By Donald Macintyrein Jerusalem

Published: 15 September 2007

 

Israel is still maintaining official silence a week after Syria complained that Israeli aircraft invaded its airspace in a mysterious incident which raised tensions and triggered a welter of US media speculation about possible targets for the operation.

Explanations – for what anonymous US officials have said was a strike inside Syria – range from suggesting it was aimed at the shipment of weapons to Hizbollah from Iran, to saying Syria may be building a nuclear facility with North Korean help.

Syria, which has asked for a formal complaint to be “circulated” to the UN Security Council, said last week that Israeli aircraft unloaded ammunition after being spotted and fired on by its air defences but inflicted no damage.

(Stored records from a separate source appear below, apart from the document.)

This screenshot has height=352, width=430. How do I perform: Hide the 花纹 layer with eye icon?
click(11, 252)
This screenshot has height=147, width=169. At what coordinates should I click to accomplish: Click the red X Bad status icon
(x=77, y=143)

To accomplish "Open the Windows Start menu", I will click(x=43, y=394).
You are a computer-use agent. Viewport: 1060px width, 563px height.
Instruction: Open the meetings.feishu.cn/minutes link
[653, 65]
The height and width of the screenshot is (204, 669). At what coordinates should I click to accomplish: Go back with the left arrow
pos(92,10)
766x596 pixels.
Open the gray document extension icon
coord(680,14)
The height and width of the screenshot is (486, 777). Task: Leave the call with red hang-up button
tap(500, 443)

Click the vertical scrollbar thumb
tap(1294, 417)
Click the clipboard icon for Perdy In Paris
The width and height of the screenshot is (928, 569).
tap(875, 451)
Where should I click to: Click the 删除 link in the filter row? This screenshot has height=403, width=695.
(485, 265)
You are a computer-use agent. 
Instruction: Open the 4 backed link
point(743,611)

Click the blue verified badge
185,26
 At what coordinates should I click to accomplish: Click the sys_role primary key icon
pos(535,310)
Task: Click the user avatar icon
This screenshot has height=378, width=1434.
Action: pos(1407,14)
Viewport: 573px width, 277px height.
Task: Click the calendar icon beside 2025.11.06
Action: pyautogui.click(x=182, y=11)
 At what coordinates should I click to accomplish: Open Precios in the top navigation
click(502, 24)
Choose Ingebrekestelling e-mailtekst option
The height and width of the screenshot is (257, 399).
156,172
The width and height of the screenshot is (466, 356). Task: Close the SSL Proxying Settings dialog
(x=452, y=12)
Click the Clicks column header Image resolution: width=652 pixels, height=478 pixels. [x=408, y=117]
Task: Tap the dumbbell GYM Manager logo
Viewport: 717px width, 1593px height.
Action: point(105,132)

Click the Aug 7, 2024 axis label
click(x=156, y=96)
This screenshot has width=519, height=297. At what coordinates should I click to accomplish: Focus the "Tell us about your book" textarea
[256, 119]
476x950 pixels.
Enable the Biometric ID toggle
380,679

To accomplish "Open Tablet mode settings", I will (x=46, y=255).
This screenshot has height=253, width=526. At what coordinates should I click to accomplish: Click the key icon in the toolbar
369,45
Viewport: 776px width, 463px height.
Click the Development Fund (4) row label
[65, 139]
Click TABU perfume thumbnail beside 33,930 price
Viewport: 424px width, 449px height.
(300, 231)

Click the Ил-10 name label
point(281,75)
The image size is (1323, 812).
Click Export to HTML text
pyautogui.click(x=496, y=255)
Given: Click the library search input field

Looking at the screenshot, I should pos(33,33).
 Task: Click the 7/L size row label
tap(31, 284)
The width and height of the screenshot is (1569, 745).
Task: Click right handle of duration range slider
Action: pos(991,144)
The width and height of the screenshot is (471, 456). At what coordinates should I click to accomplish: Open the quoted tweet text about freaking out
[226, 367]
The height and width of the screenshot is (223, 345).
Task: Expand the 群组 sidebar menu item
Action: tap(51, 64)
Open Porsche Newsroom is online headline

Reuters, The New York Times and CNN have all quoted officials – mainly in the US – as saying that Israel carried out a strike in Syria. Reuters quoted an unnamed US official on Wednesday as saying: “The strike I can confirm. The target I can’t.” The agency quoted another US official as saying that reports on the targets were “confused”.

Meanwhile, The Washington Post reported this week a US official as saying that recent satellite imagery, mainly provided by Israel, suggested that Syria may building some form of nuclear facility with the help of material unloaded by North Korea.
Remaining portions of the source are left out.